Plus de trente ans après la fin de l'apartheid et les premières élections libres de 1994, le niveau de violence contre les agriculteurs et les ouvriers agricoles blancs reste un sujet clivant en Afrique du Sud, où les Noirs représentent 79,8% de la population et les Blancs 8,4%, selon les données de l’institut statistique national du pays (lien archivé ici).

La politique foncière historique de l'Afrique du Sud a été marquée par l'adoption en 1913, lorsque le pays était encore un dominion de l'Empire britannique, du "Natives Land Act" qui empêchait les personnes noires d'acheter ou d'occuper des terres (lien archivé ici).

En conséquence, des familles ont été déplacées de force et aujourd'hui, la majorité des terres agricoles restent entre les mains de la minorité blanche du pays. En 2017, les fermiers blancs détenaient ainsi 72% des terres, selon des chiffres du gouvernement (lien archivé ici).

Le 23 janvier 2025, le président sud-africain Cyril Ramaphosa a promulgué une loi qui encadre les expropriations et exige une compensation financière des anciens propriétaires, sauf dans certaines circonstances exceptionnelles, où cela serait "juste et équitable".

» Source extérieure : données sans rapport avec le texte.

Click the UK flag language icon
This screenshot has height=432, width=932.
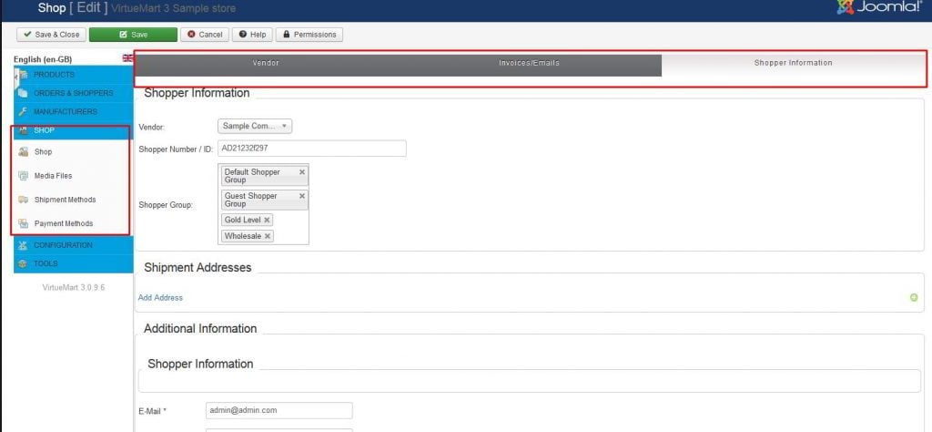(127, 58)
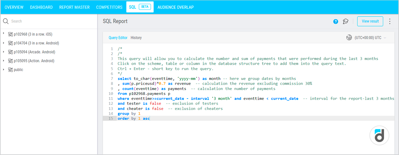Switch to the History tab
This screenshot has width=399, height=155.
(136, 38)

Cette mesure a suscité des inquiétudes parmi les fermiers blancs, grands propriétaires terriens, et des critiques de la part de certains conservateurs, notamment des États-Unis. Donald Trump a jugé cette loi discriminatoire envers la minorité blanche et a, en réaction, annoncé le gel de toute aide en faveur de l'Afrique du Sud (lien archivé ici).

"Pourquoi avez-vous des lois sur la propriété ouvertement racistes ?", s'interrogeait le 3 février son réseau social X le milliardaire Elon Musk, né dans ce pays d'Afrique australe, embrayant sur la déclaration du président Trump.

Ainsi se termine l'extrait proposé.